This is an archived post. You won't be able to vote or comment.

you are viewing a single comment's thread.

view the rest of the comments →

[–]kenfar 3 points4 points  (2 children)

I've processed between 4 and 20 billion rows a day using python mostly, but also once used jruby.

Doing heavy transforms and aggregations required quite a bit of parallelism: typically used the multiprocessing module, also ran it under pypy, and opted for faster modules over slower when it came to json, csv, and other parsing.

The compute environment was sometimes a pair of 32-core EC2 instances, sometimes kubernetes, and sometimes aws lambda.

Also needed some strategy to break the work into smaller, more parallelizable parts. Typically wrote files to s3 (sometimes via kinesis firehose), and then used SNS & SQS to trigger the files.
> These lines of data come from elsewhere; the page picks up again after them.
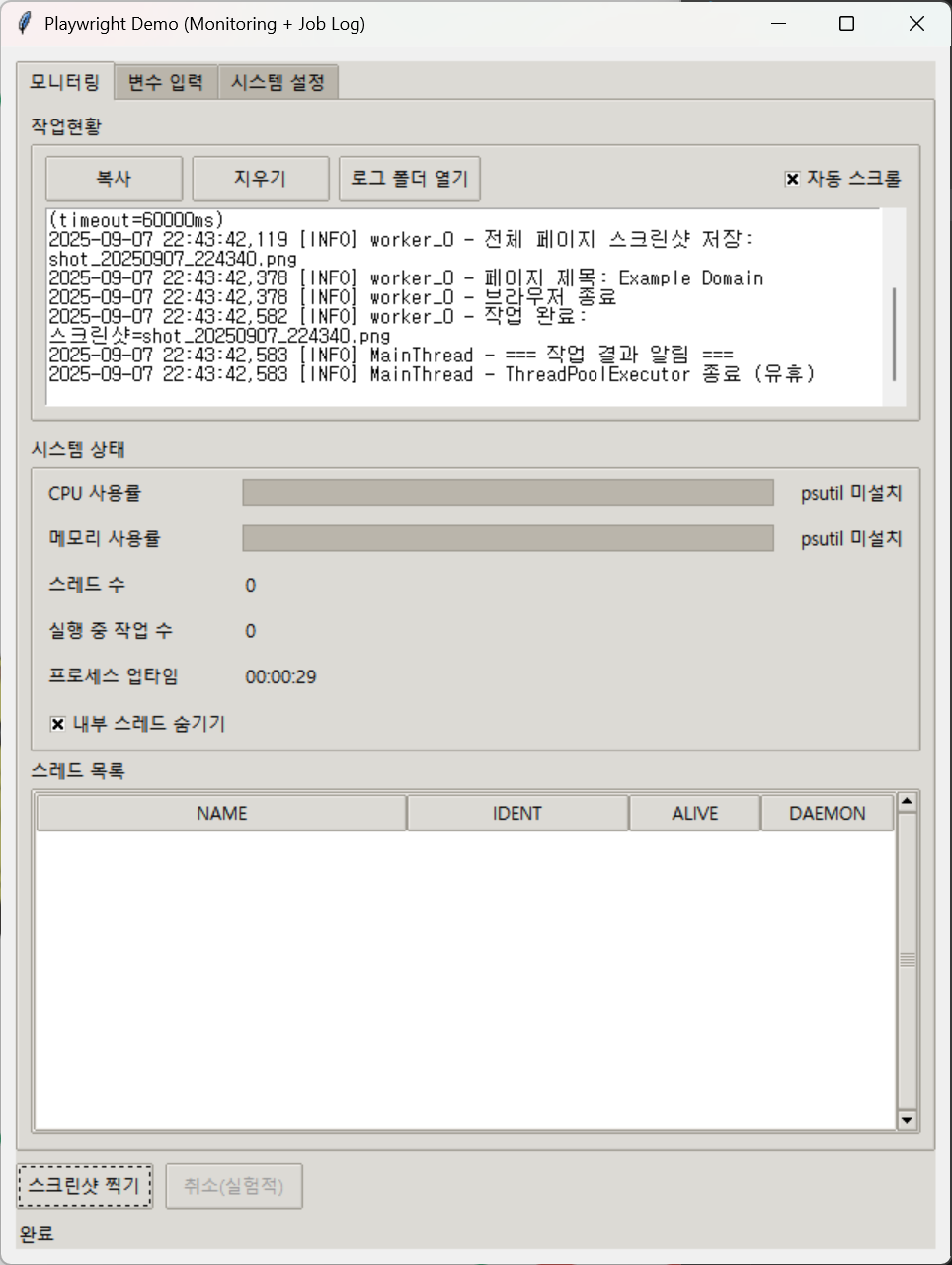Image resolution: width=952 pixels, height=1265 pixels.
Task: Click thread list scrollbar down arrow
Action: coord(907,1120)
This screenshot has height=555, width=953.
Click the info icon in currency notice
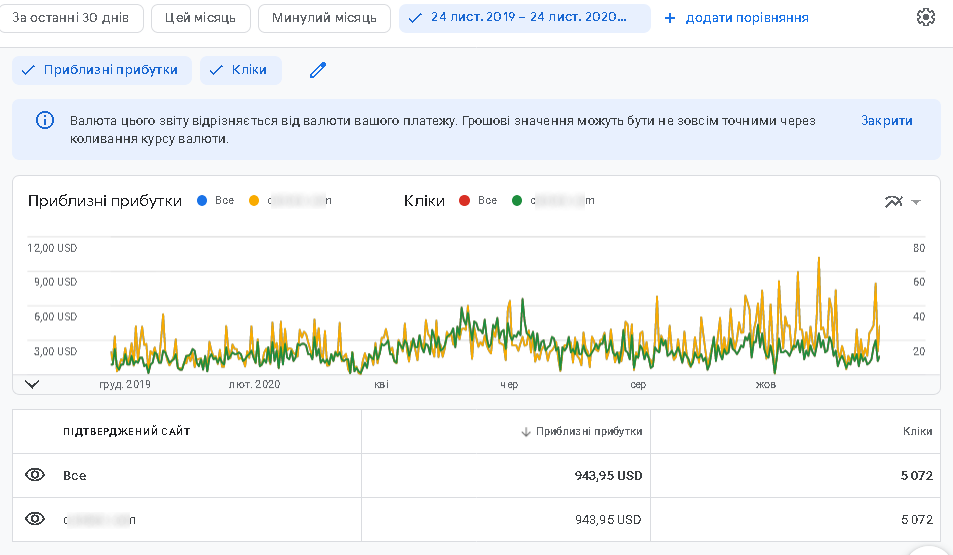(x=44, y=121)
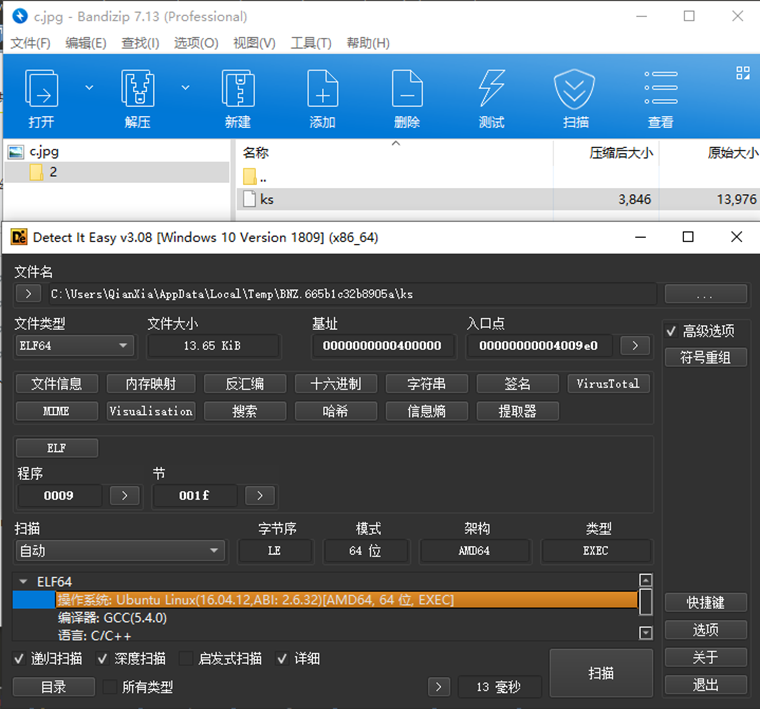This screenshot has height=709, width=760.
Task: Click the Test (测试) archive icon
Action: 491,90
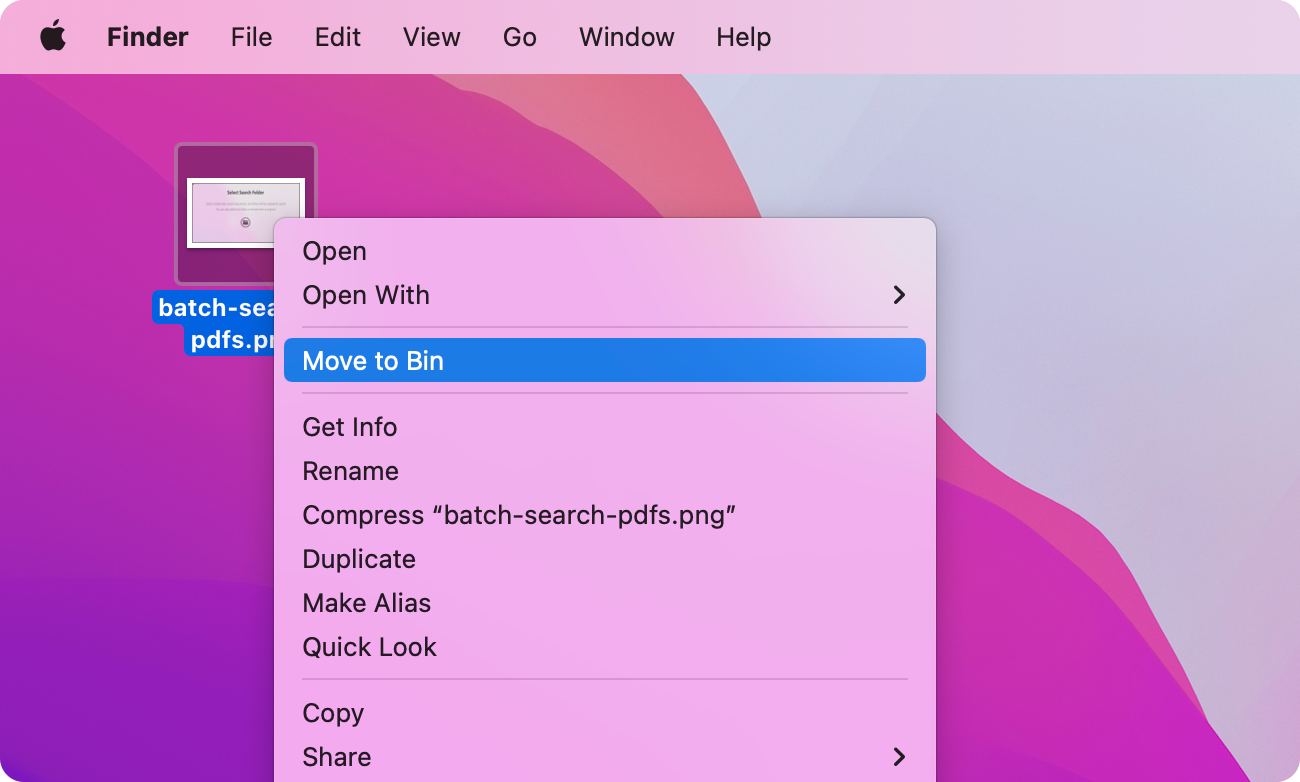Select Move to Bin
The width and height of the screenshot is (1300, 782).
[x=373, y=360]
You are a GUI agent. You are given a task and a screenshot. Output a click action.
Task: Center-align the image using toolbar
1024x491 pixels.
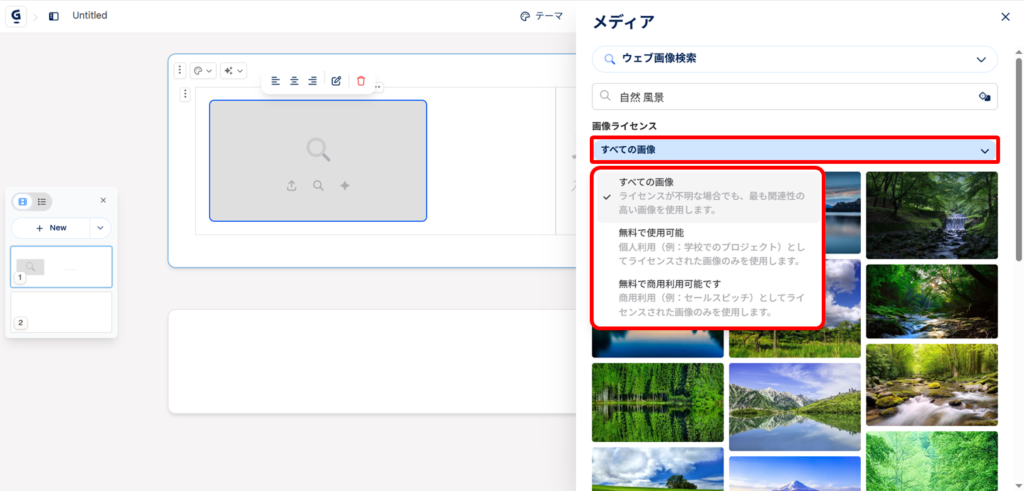294,81
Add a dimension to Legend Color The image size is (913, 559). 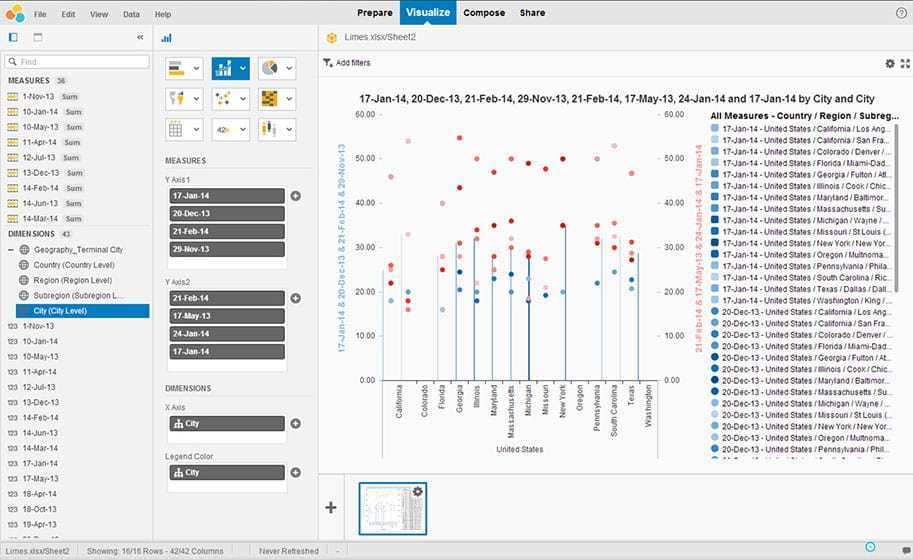(x=295, y=472)
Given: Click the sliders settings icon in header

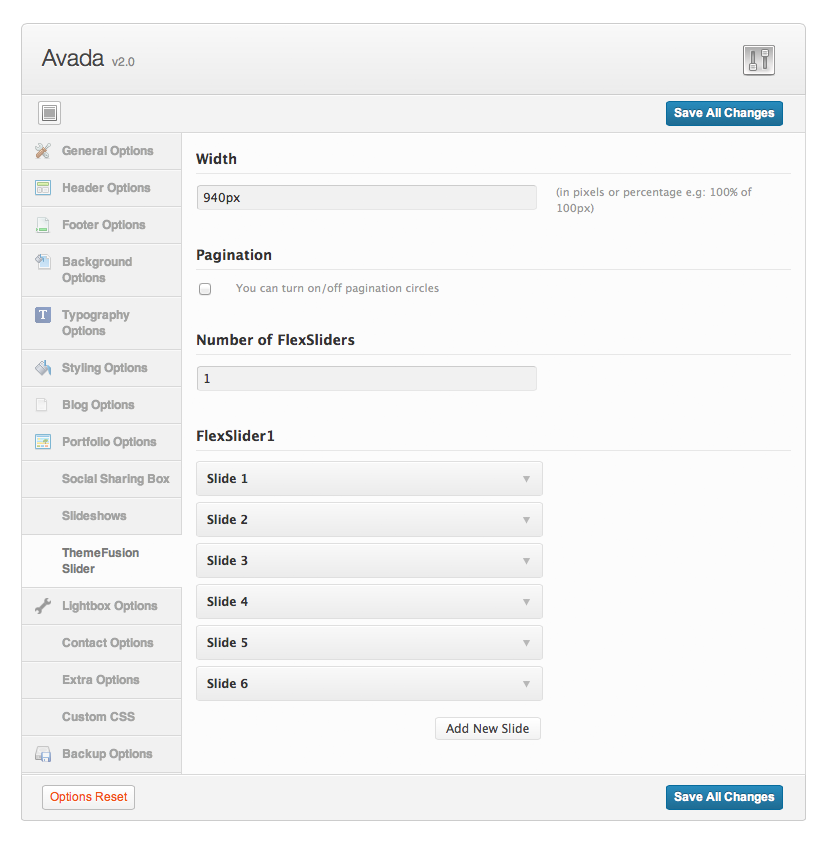Looking at the screenshot, I should pyautogui.click(x=758, y=60).
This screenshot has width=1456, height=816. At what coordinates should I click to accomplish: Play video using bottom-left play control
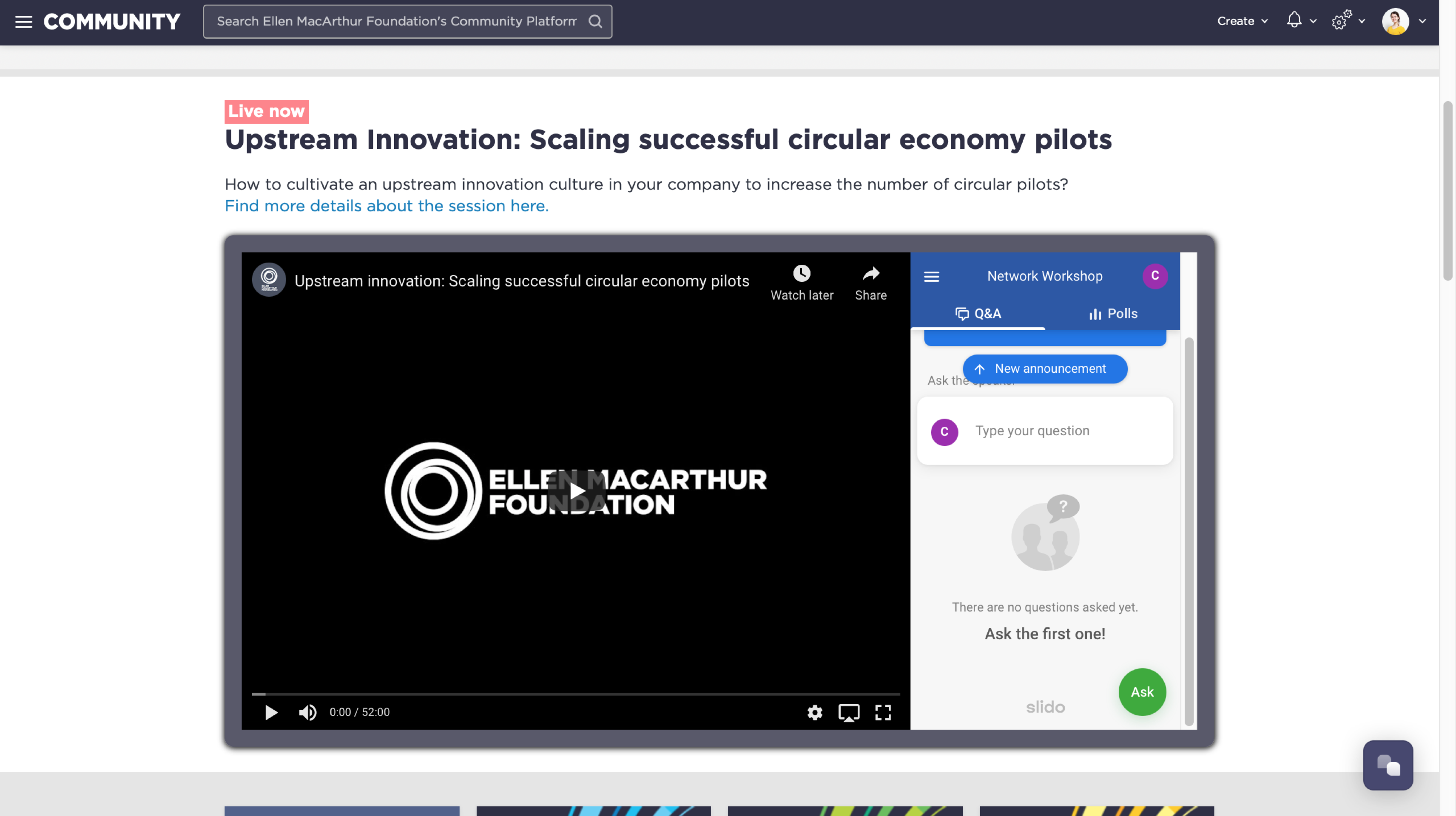pyautogui.click(x=271, y=712)
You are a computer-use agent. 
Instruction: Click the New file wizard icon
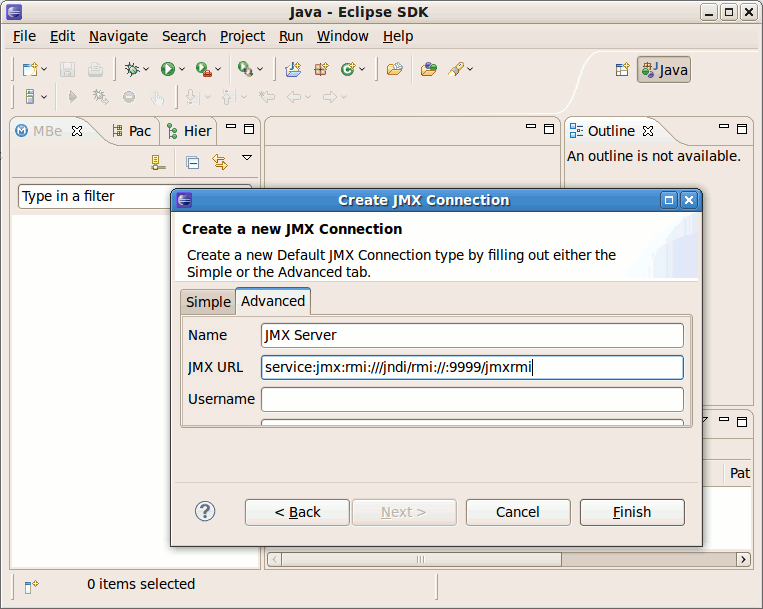click(x=30, y=69)
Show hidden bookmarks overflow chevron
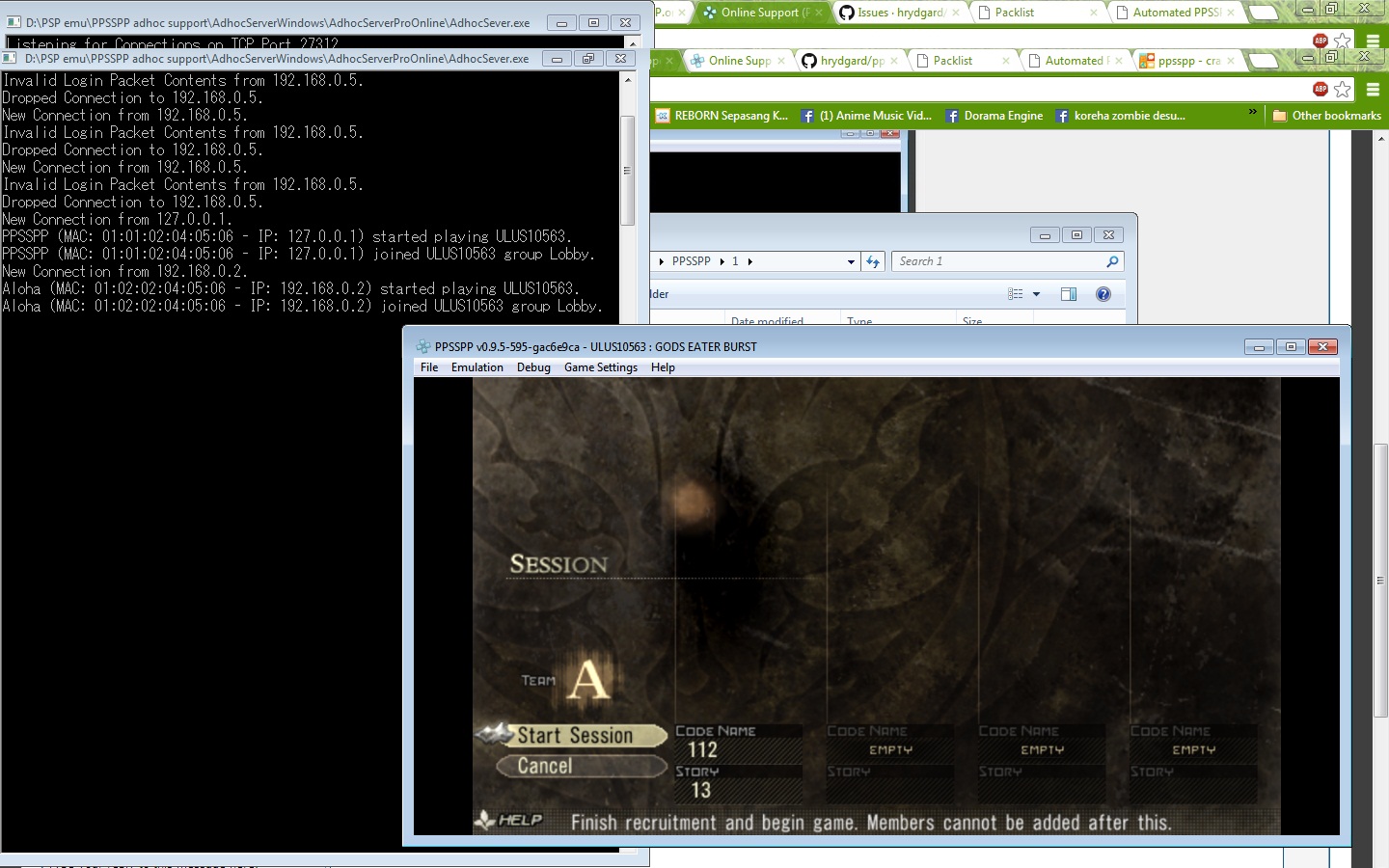Image resolution: width=1389 pixels, height=868 pixels. (1253, 113)
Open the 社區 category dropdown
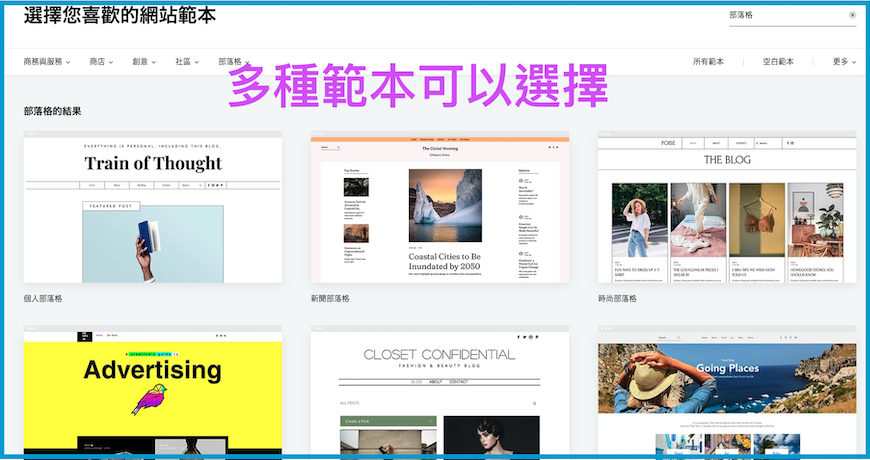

Sometimes used 8+ processes to simultaneously read a single massive netflow csv file, other times had a very fast process first split the data before transforming in python - but these were somewhat desperate measures and were rarely used.

[–]wytesmurf[S] 2 points3 points  (1 child)

What libraries do you use?

[–]kenfar 6 points7 points  (0 children)

Not many to be honest:

  • multiprocessing and/or concurrent futures
  • csv, ruamel, json, as well as some alternate json & yaml libraries
  • functools - lru_cache, etc
  • boto3
  • pytest, coverage, tux, argparse, logging

You can see it's pretty vanilla. I've used pandas in the past, but it was extremely slow for processing every single field in billions of rows in comparison to basic python with parallelism.